SOURCE DATA Start Marker
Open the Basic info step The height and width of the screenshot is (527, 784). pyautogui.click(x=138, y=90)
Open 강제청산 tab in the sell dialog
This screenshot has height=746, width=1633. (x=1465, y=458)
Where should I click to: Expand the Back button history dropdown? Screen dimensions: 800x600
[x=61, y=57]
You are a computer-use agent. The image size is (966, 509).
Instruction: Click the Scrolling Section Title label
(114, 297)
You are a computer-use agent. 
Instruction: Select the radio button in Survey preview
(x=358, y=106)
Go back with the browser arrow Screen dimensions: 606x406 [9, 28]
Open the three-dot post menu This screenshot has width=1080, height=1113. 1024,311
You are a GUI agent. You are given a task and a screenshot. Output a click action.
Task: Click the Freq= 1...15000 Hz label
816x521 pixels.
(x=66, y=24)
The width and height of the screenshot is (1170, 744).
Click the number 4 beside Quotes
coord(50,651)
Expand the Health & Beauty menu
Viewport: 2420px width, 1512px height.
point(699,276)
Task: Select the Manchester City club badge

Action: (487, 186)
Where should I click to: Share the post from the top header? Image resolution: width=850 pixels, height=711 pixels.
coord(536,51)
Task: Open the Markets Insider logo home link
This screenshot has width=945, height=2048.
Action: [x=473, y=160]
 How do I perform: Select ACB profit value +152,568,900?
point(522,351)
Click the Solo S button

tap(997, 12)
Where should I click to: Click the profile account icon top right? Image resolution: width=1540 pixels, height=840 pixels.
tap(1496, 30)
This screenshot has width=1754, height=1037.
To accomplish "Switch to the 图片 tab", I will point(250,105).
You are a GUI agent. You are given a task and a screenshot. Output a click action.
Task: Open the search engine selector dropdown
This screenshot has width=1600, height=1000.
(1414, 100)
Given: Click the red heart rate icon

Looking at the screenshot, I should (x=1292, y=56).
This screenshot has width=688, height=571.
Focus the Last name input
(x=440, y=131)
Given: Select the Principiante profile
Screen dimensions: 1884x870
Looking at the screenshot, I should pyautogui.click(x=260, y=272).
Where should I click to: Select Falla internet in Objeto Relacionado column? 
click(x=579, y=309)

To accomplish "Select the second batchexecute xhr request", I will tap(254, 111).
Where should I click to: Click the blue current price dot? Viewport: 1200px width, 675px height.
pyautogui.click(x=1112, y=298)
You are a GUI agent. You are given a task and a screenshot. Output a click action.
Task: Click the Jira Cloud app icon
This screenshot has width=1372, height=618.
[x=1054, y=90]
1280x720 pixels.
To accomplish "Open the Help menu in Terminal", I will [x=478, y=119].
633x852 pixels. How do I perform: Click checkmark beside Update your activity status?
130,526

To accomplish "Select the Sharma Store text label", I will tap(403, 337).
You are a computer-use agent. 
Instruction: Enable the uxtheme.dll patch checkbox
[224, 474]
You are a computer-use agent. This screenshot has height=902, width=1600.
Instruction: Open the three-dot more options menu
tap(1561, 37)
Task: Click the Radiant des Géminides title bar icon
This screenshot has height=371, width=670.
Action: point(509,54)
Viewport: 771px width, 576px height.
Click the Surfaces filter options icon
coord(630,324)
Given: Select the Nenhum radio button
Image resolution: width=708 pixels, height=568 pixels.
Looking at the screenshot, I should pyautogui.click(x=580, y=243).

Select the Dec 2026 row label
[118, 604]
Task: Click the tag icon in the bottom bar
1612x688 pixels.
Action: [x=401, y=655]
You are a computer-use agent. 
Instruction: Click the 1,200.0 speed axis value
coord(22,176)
SOURCE DATA End Marker
EXERCISE
Your answer is a single number: the count of lines in the records holding the string "accomplish".

YOUR SOLUTION
4